Na terça-feira (22), durante a sabatina do Jornal Nacional, da TV Globo, Jair Bolsonaro afirmou que faz “cumprir a lei” quando o assunto é destruição de maquinários utilizados em crimes ambientais. Embora a prática seja prevista pela legislação, levantamento do Observatório do Clima aponta queda no número de equipamentos apreendidos e inutilizados pelo Ibama nos últimos três anos.

Entre 2018 e 2021, o número de apreensões do Ibama caiu em 81%. No ano passado foram realizadas 452 apreensões na Amazônia, contra 2.391 em 2018. Do total apreendido pelo órgão, só 2% é inutilizado. Os embargos de propriedades rurais também despencaram. Em 2021 foram 722 na Amazônia, contra 2.368 em 2018, uma queda de 70%.

Segundo o Observatório do Clima, o embargo é uma das medidas mais eficazes de combate ao desmatamento, já que o proprietário fica impedido de vender produtos oriundos do local onde ocorreu o dano ambiental. A destruição do maquinário utilizado em crimes ambientais também é uma forma de impedir que a infração se repita.

Mesmo com o enfraquecimento da fiscalização ambiental, Bolsonaro afirmou que há “abuso” por parte do Ibama. A associação Nacional dos Servidores da Carreira de Especialista em Meio Ambiente (Ascema) repudiou as falas Bolsonaro na sabatina. Servidores temem que as falas do presidente promovam mais represálias contra fiscais.
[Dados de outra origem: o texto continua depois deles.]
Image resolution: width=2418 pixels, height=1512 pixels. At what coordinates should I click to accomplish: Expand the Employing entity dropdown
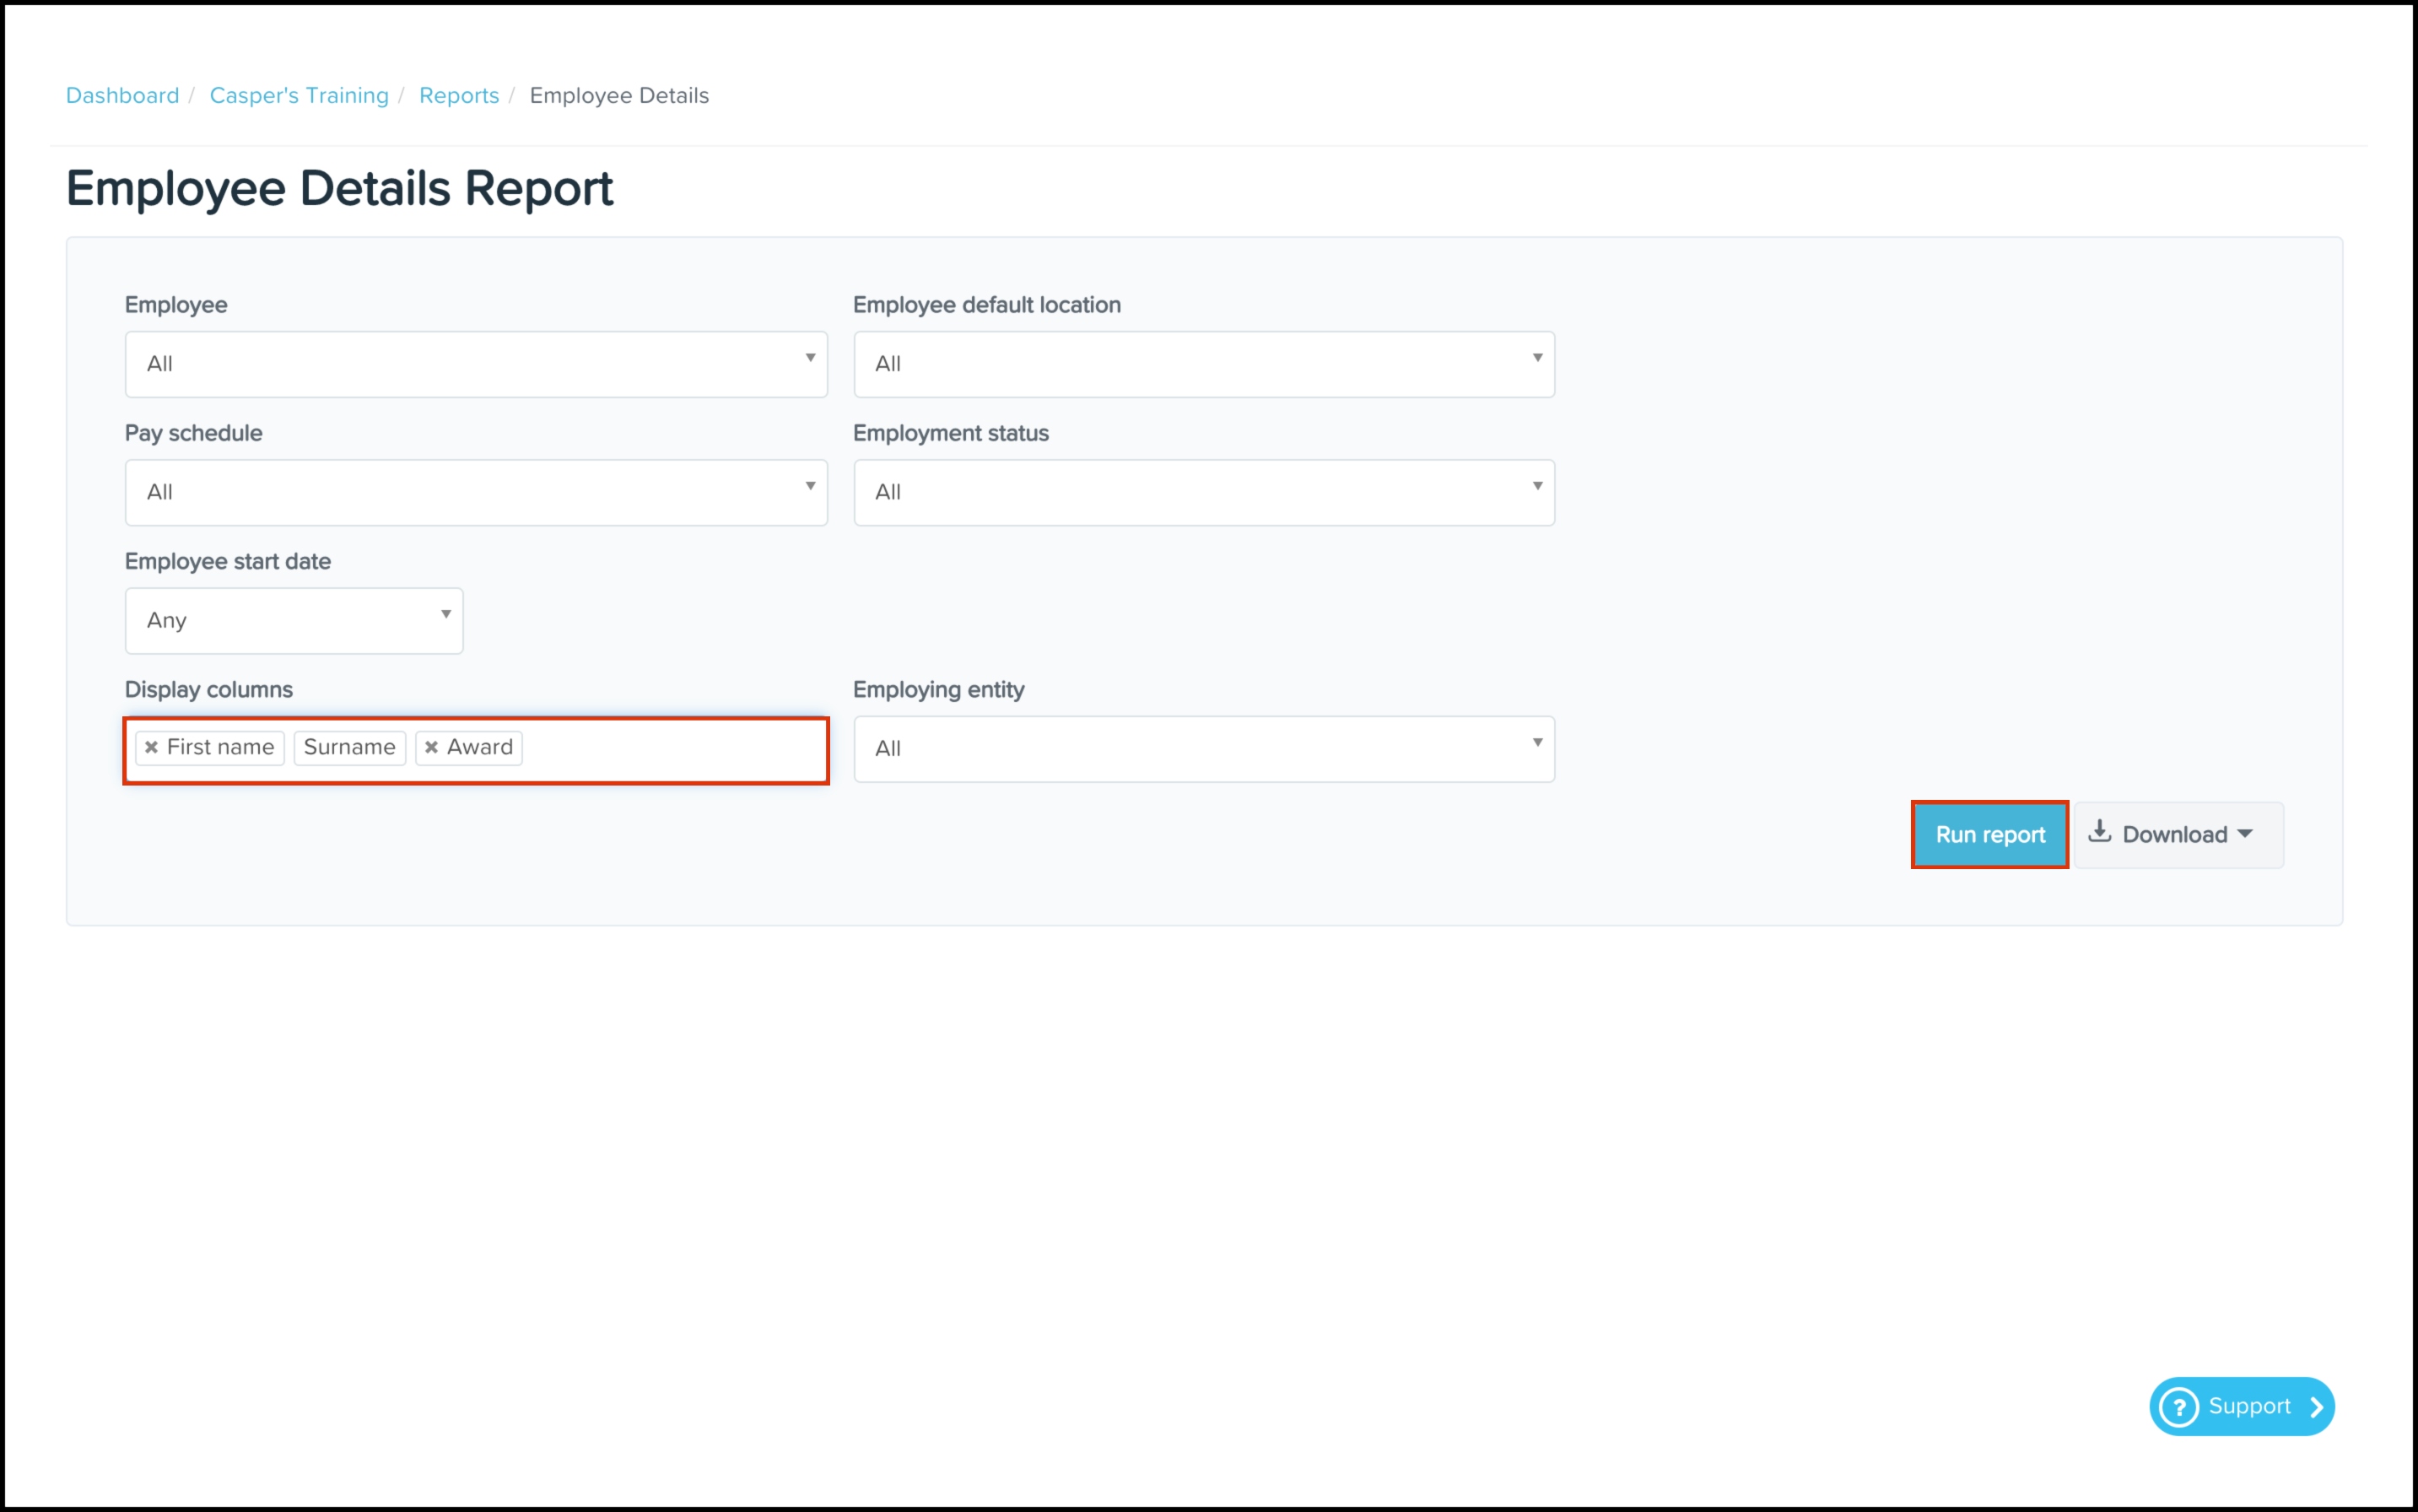point(1203,748)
“Atualmente, grande parte dos desmatamentos e dos garimpos estão ocorrendo em áreas extremamente remotas no interior da Amazônia e esse é um dos motivos que dificultam a retirada do maquinário pelos agentes do Ibama. Soma-se a isso o fato de que a retirada destas máquinas do meio da floresta colocaria em risco a vida dos agentes”, indicou a Ascema, em nota.

Menos multas, mais desmatamento

Para Bolsonaro, acabar com as multas ambientais é motivo de comemoração. “Paramos de ter grandes problemas com a questão ambiental, especialmente no tocante à multa. Tem que existir? Tem. Mas conversamos e nós reduzimos em mais de 80% as multagens no campo”, afirmou o presidente em um evento do Banco do Brasil, realizado no início do ano.

Em reposta à impunidade, o desmatamento atingiu 13.235 quilômetros quadrados na Amazônia em 2021, segundos o Instituto Estadual de Florestas (Inpe). É o maior número em 15 anos e a primeira vez desde o início das medições, em 1988, que a taxa sobe três vezes consecutivas em um mesmo mandato presidencial, aponta o levantamento.

No mesmo período, o Ibama aplicou o menor número de autos de infração por desmatamento na Amazônia Legal das últimas duas décadas. A média de multas aplicadas nos três anos de governo Bolsonaro foi de 2.963, quase 40% a menos que a média registrada na década anterior ao atual governo: 4.864.